▶ What this task involves:
Could you return every item below unchanged, leaving out the pictures?

▶ Data rows:

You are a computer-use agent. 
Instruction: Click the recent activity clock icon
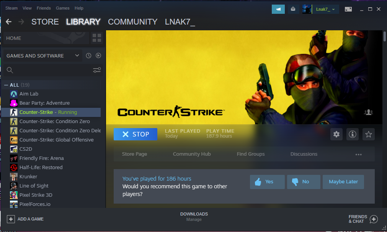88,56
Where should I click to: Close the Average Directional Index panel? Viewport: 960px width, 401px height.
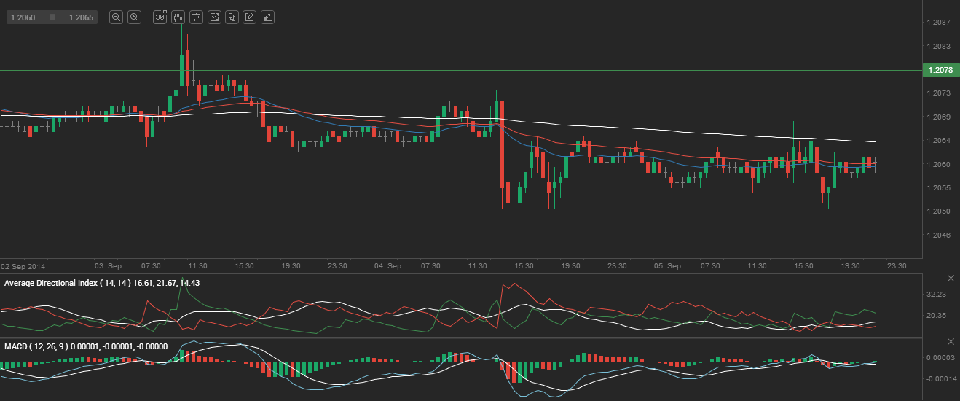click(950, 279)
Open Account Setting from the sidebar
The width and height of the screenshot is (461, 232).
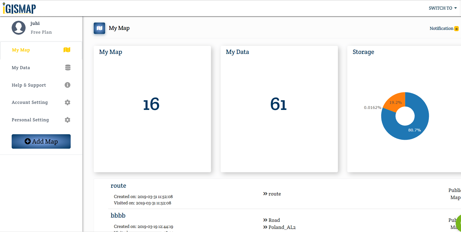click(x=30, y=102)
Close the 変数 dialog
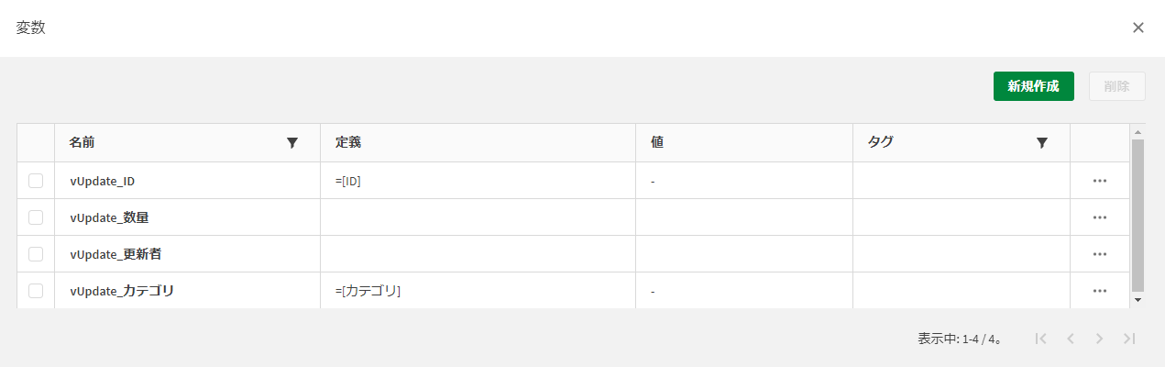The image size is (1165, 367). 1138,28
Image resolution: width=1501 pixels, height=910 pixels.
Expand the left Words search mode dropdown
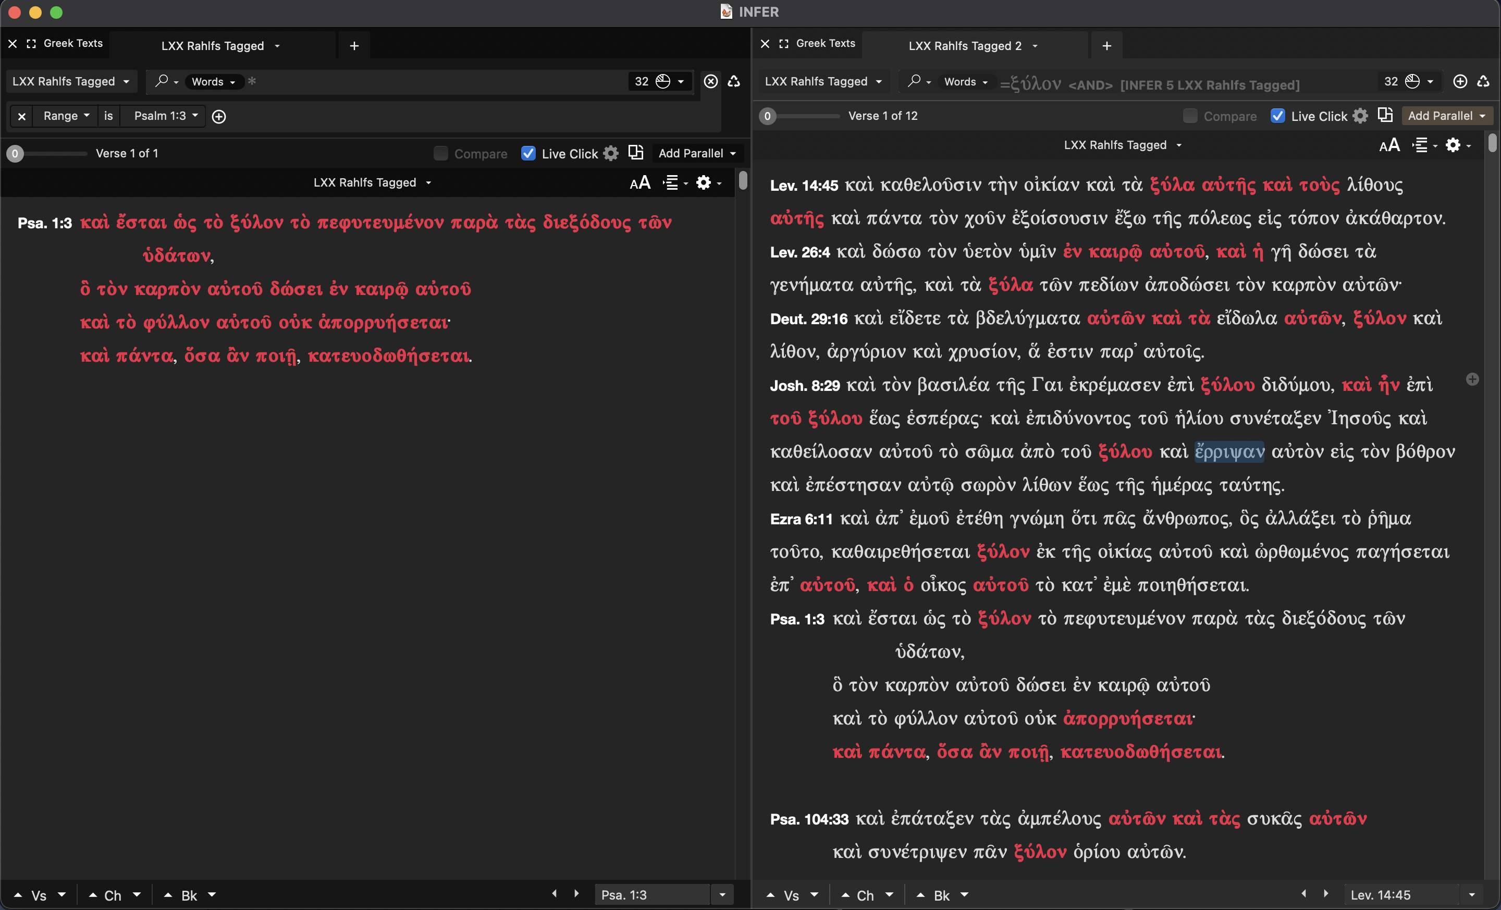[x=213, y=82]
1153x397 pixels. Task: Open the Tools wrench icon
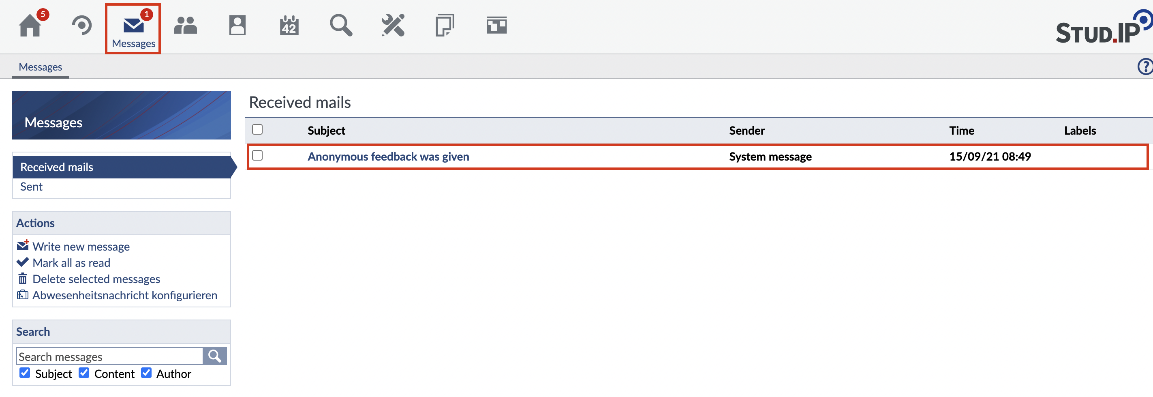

▶ Written answer:
You are a computer-use agent. 
Instruction: Click the recent activity clock icon
88,56
Where should I click to: Close the Average Directional Index panel? Viewport: 960px width, 401px height.
click(950, 279)
Open Account Setting from the sidebar
The width and height of the screenshot is (461, 232).
click(x=30, y=102)
Close the 変数 dialog
The image size is (1165, 367). 1138,28
Image resolution: width=1501 pixels, height=910 pixels.
Expand the left Words search mode dropdown
[x=213, y=82]
1153x397 pixels. Task: Open the Tools wrench icon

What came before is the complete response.